Communications Authority Bill

The Bill was put forward by the Secretary for Commerce, Industry and Technology ("the Secretary") to effect the transfer of and use of personal data from the Broadcasting Authority ("BA") and Telecommunications Authority ("TA") to the new regulator, namely, the Communications Authority ("CA").

The Commissioner had no objection in principle to the transfer and use of personal data necessitated by the proposed merger. He however reminded the Secretary that the Bill should expressly contain a saving provision so that the Commissioner's exercise of power under the Ordinance which he could have exercised against BA and TA would not be affected in respect of a breach or alleged breach of the Ordinance or the data protection principles immediately before the appointed date for the Bill. This serves to preserve the Commissioner's powers in dealing with antecedent breaches which is essential for safeguarding personal data privacy rights of individuals for acts done or practice engaged in by BA and TA before the merger took place.

Prevention and Control of Disease Bill

For attaining the objective of preventing the introduction into and spread of any disease or contamination in Hong Kong, the Bill sought to confer powers upon the Secretary for Food and Health ("the Secretary") to make regulations ("the Regulations") requiring notification of infectious diseases from medical practitioners, travellers and operators of conveyance as well as the power to disclose to the public any information that is relevant to a public health emergency.

The Commissioner raised the following issues of personal data privacy concerns with the Secretary: (i) that any collection of personal data, in particular, sensitive health data of the individuals shall be necessary, adequate but not excessive under DPP1; (ii) that only necessary personal data for attaining the statutory purpose be disclosed to the public; (iii) that any medical surveillance, examination and test to be conducted on individuals whereby personal data may be collected shall not be more intrusive than is necessary for ascertaining that person's health condition; (iv) that any information or samples to be submitted by these individuals for the purpose of examination and testing should as far as practicable be obtained with their prescribed consent; (v) that the personal data so collected should be safely kept and properly erased after use; (vi) that warrant should be obtained when exercising power of entry into non-residential premises; and (vii) that the proposed immunity of personal liability of health officers in purported exercise of the powers conferred under the Bill should not derogate their obligation to comply with the requirements of the Ordinance and the right of data subjects to claim damages under section 66 of the Ordinance.

For (i) and (ii), the Secretary confirmed that sufficient safeguards would be included in the Regulations to ensure that where personal data were involved, the provisions would comply with the requirements of the Ordinance.
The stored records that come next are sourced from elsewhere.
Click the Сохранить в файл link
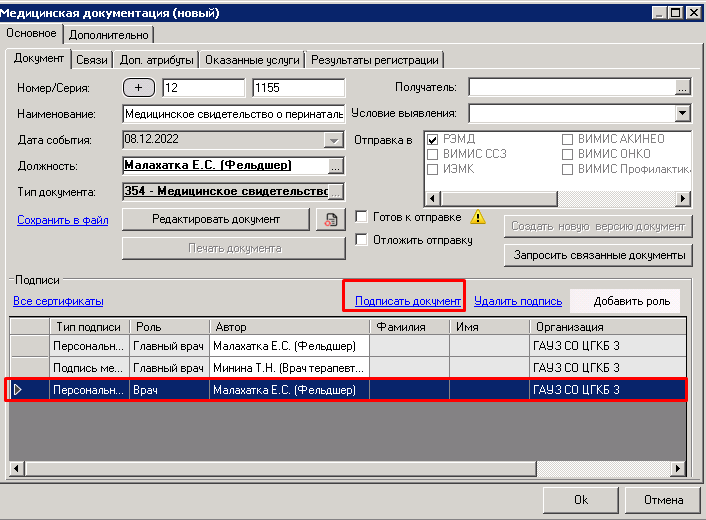Viewport: 706px width, 520px height. [62, 220]
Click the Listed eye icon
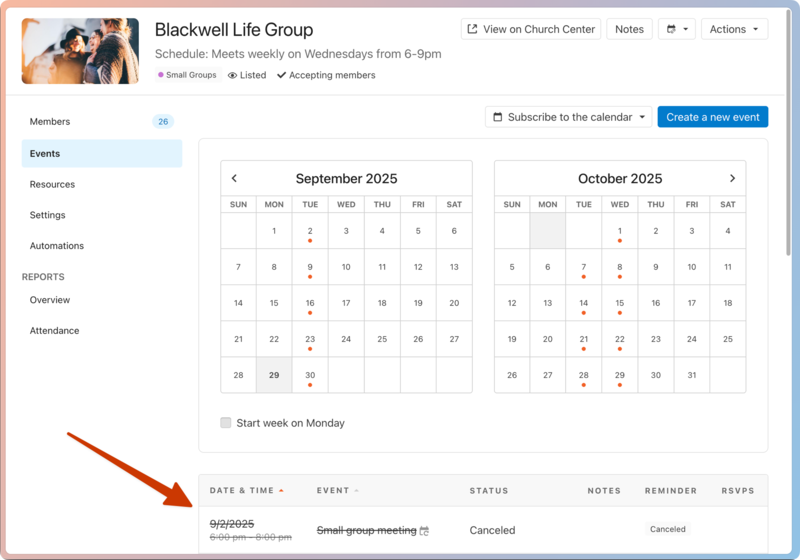This screenshot has width=800, height=560. 232,75
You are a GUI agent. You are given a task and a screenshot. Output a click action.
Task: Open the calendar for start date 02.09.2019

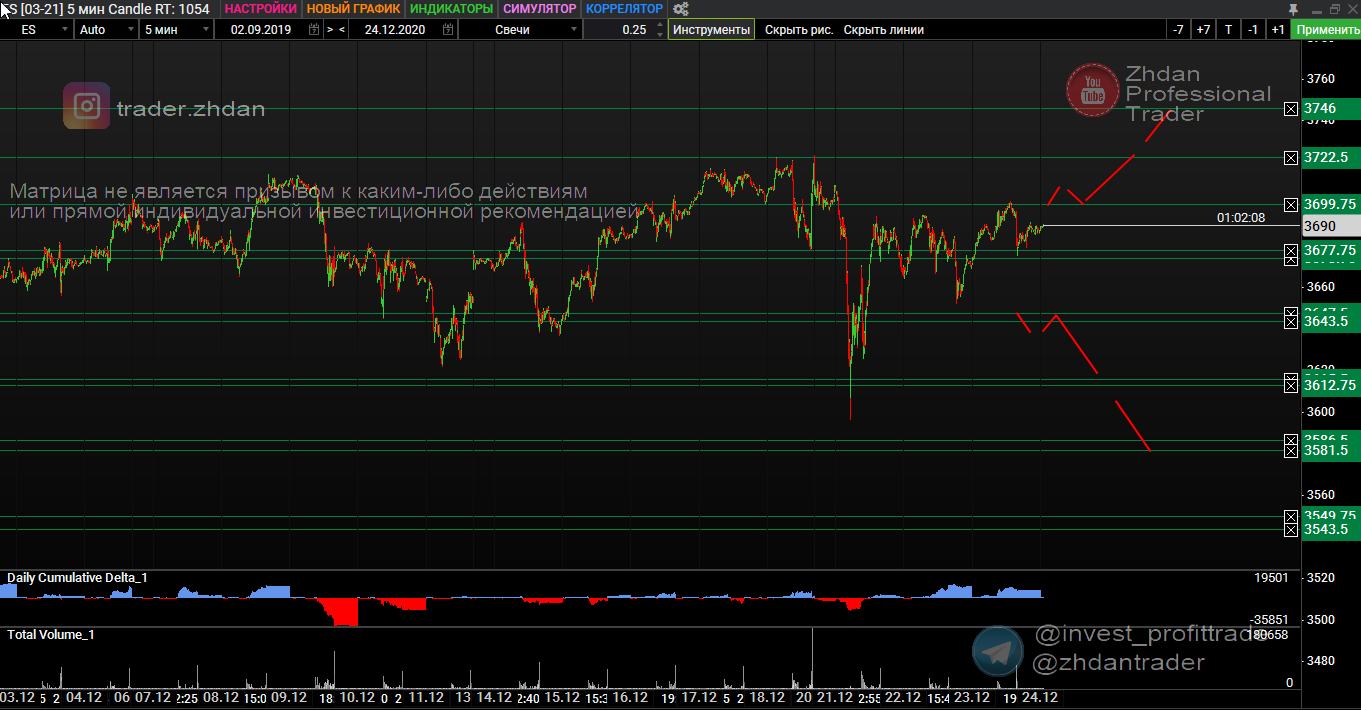coord(314,30)
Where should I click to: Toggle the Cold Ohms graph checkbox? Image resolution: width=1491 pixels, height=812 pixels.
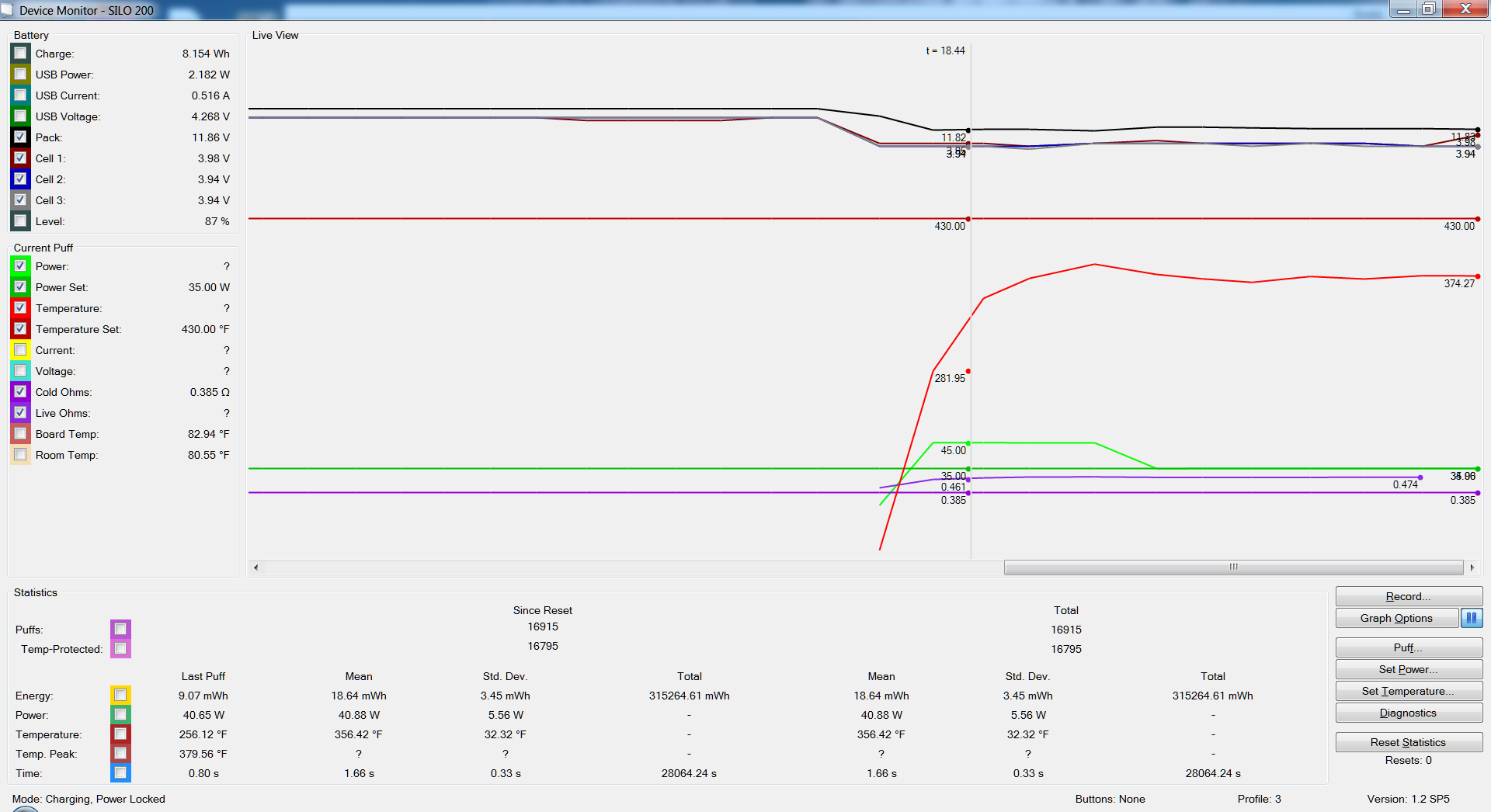pyautogui.click(x=21, y=392)

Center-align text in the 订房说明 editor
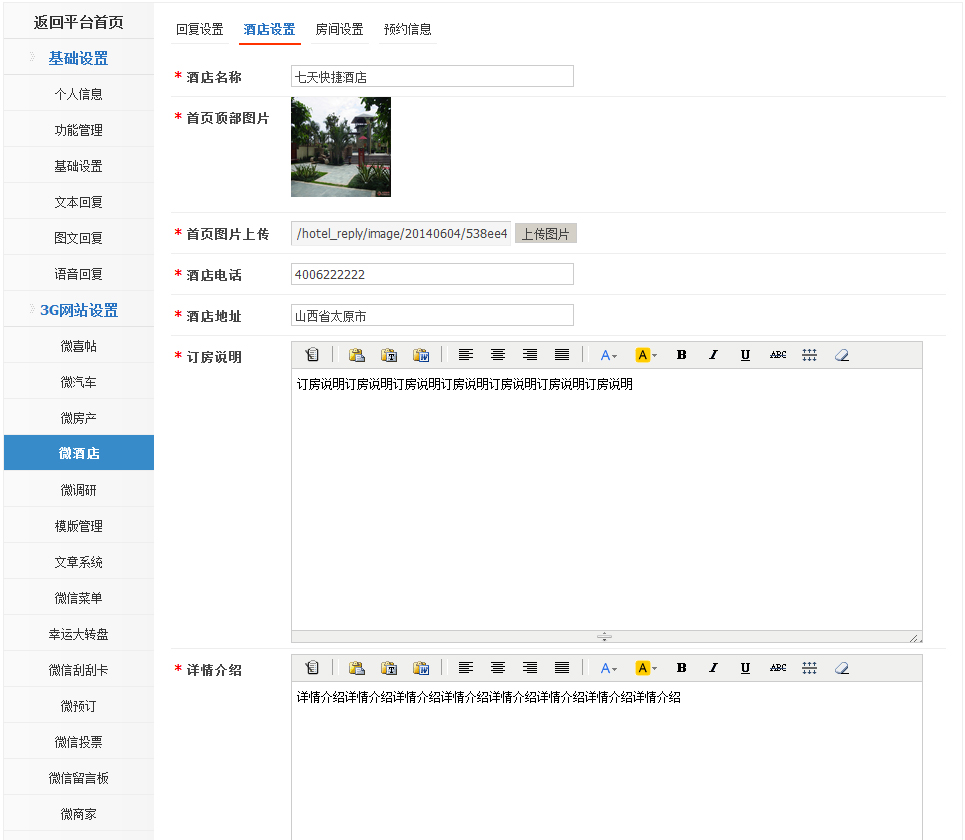click(498, 355)
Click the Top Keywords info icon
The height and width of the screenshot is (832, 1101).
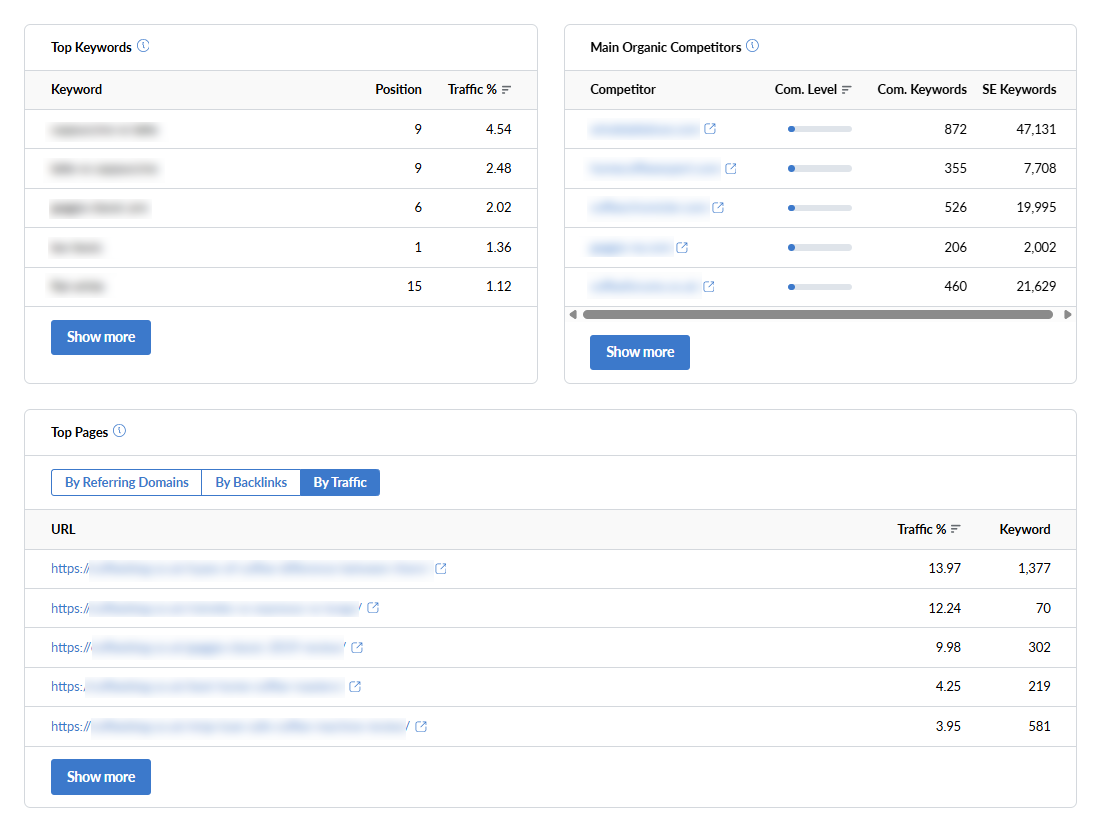coord(143,46)
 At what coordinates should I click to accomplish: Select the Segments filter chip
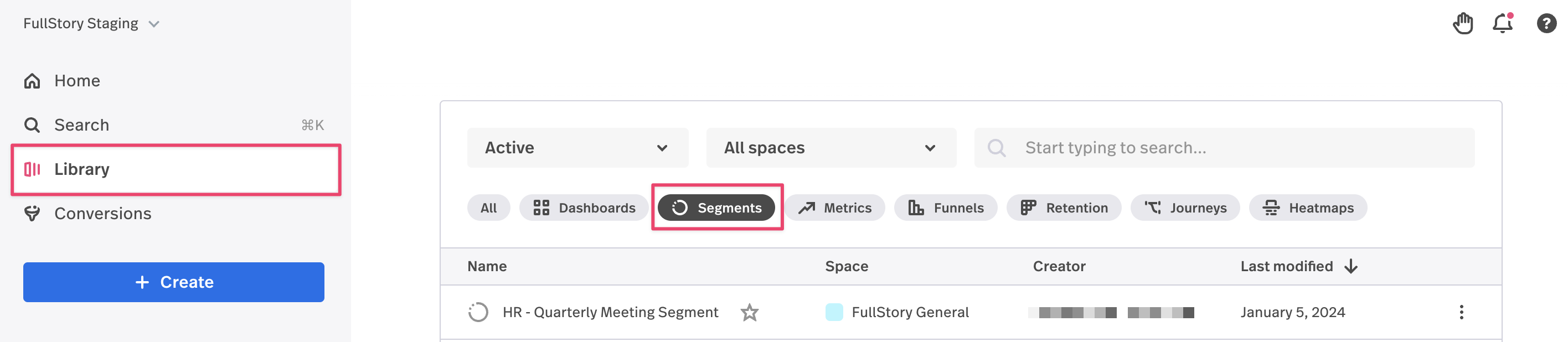pos(716,208)
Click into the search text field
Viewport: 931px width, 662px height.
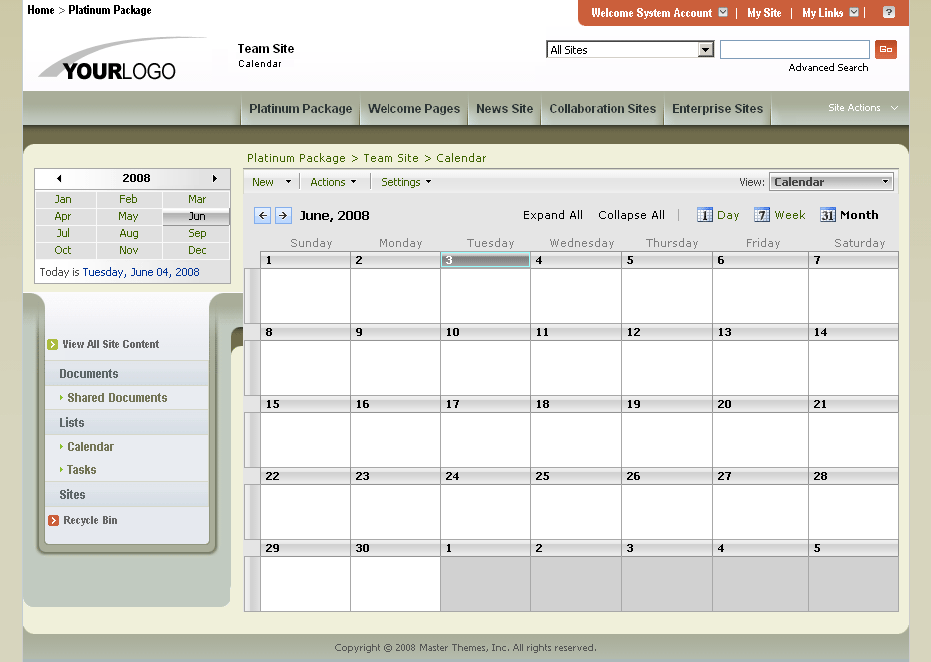tap(794, 50)
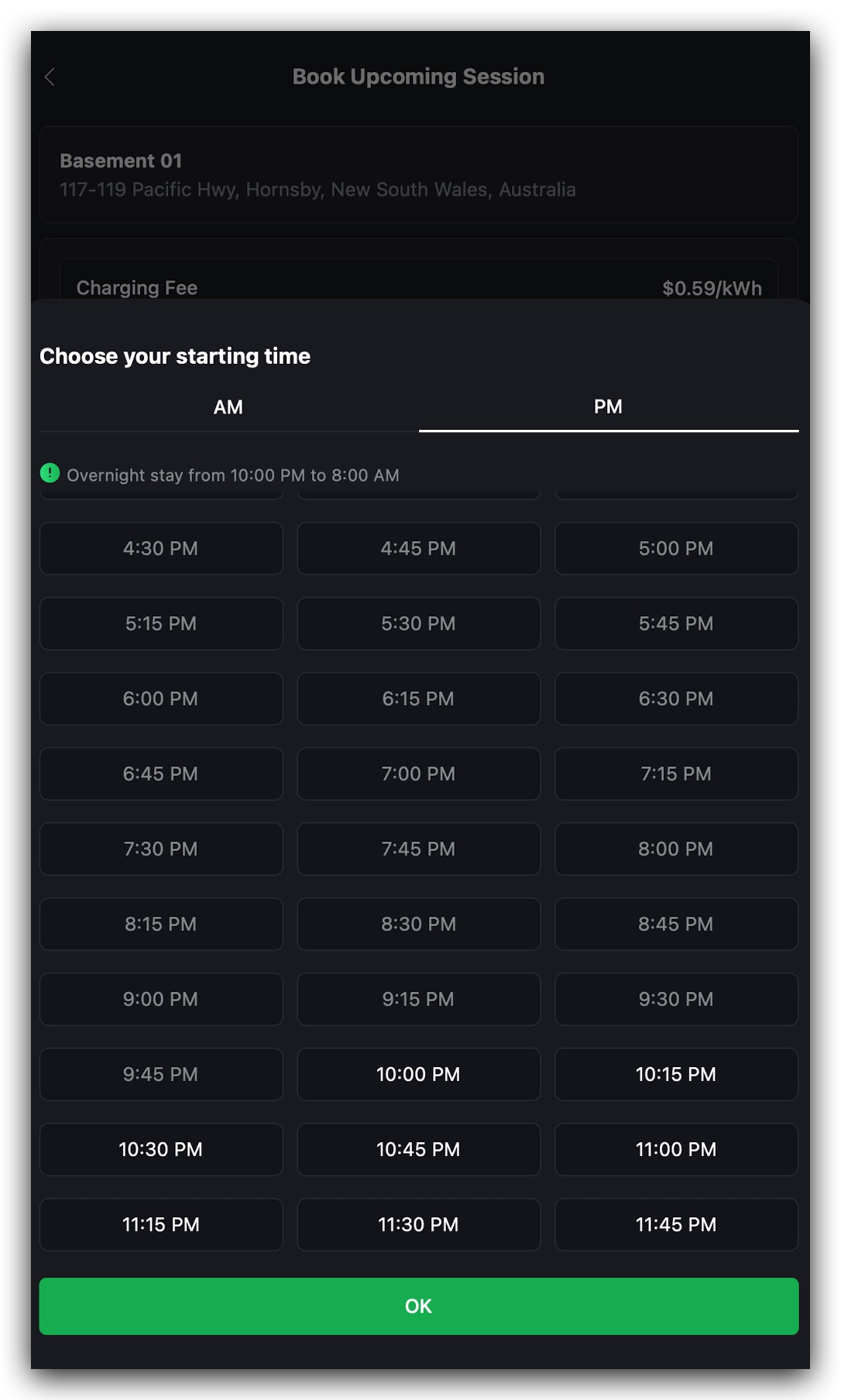The image size is (841, 1400).
Task: Tap the 9:45 PM time slot
Action: (161, 1074)
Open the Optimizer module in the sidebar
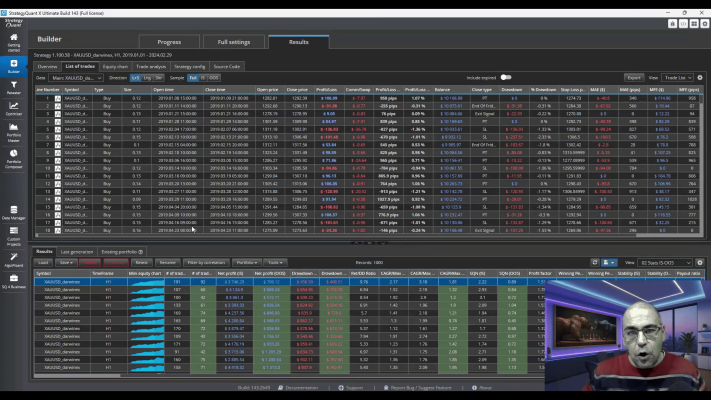Viewport: 711px width, 400px height. click(x=14, y=109)
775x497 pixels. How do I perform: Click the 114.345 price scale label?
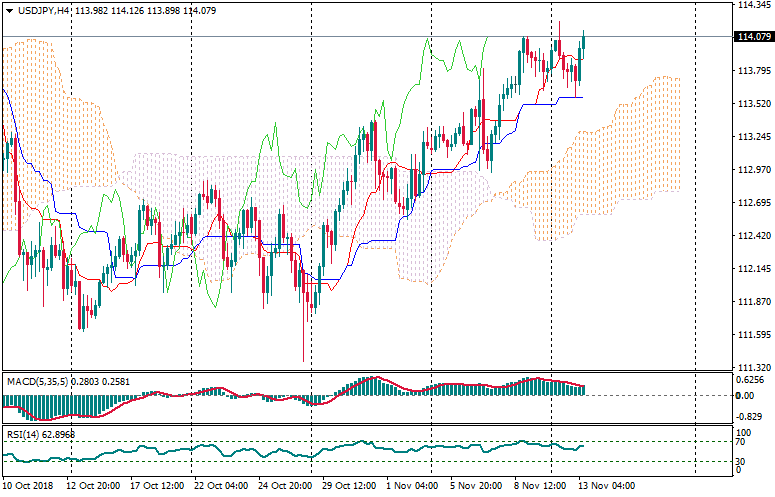click(752, 5)
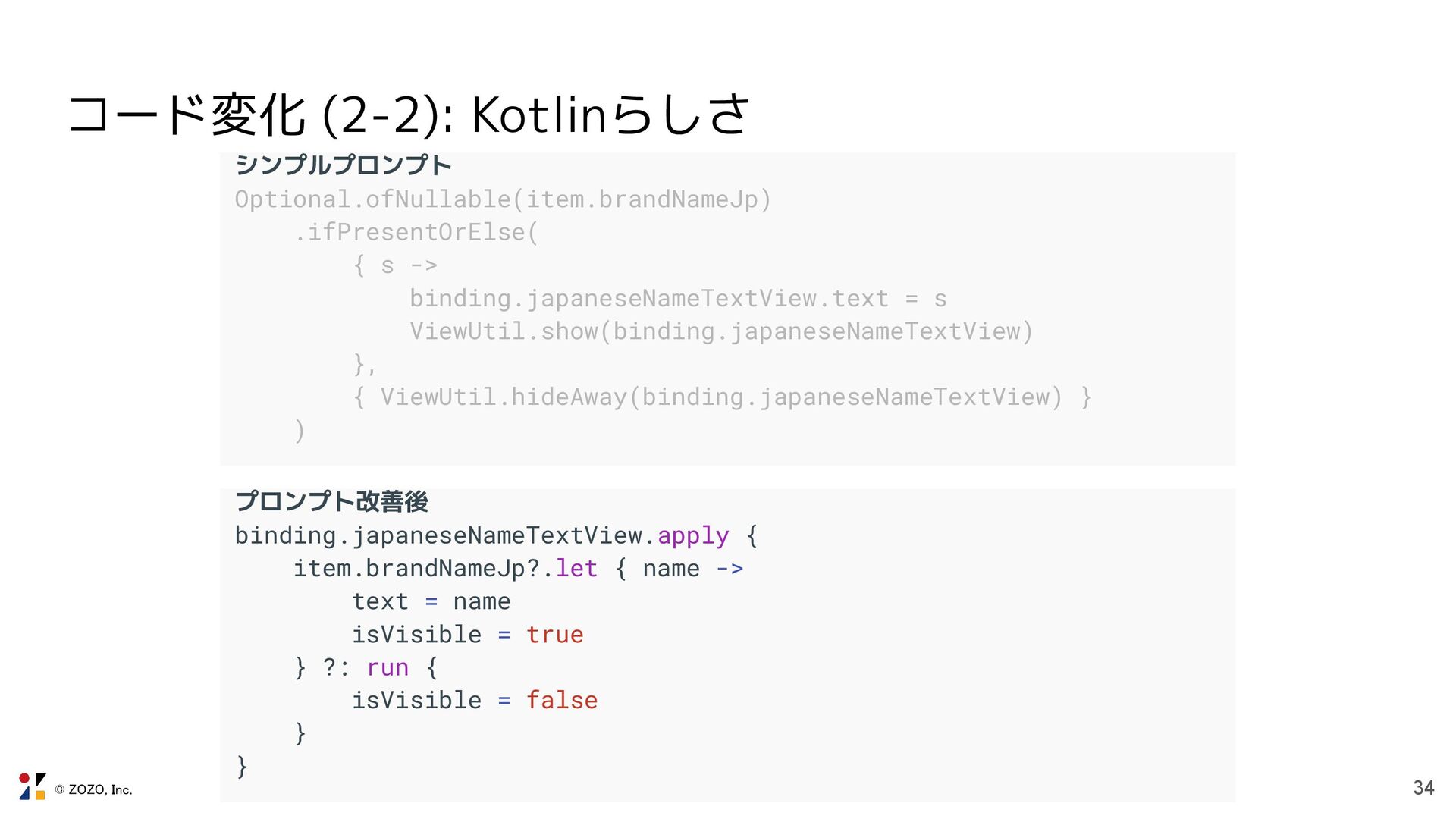Click the ?: elvis operator

pos(336,667)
For (iii) and (iv), the wording of the Regulations had been amended to require that the medical surveillance, examination or test conducted "must not be more intrusive or invasive than is necessary for ascertaining the person's health condition".

For (v), the Secretary stated that the Department of Health had clear data protection policy and guidelines to cover collection, retention, use, etc. of personal data and assured the Commissioner that personal data collected would not be kept longer than is necessary and that relevant security measures are in place for safe custody of the personal data.

In relation to (vi), the Secretary maintained that quick response was required to contain or control the disease but added that the security of privacy interest was built in that (a) the exercise of such power must be based on "reasonable suspicion"; and (b) the entry into residential premises still required the obtaining of a warrant from Magistrate. In respect of the proposed immunity of liability, the Secretary confirmed that there was express provision in the Bill that such protection "does not affect any liability in tort of the Government for that act or omission". The right to claim for damage under section 66 against the Government was therefore not affected.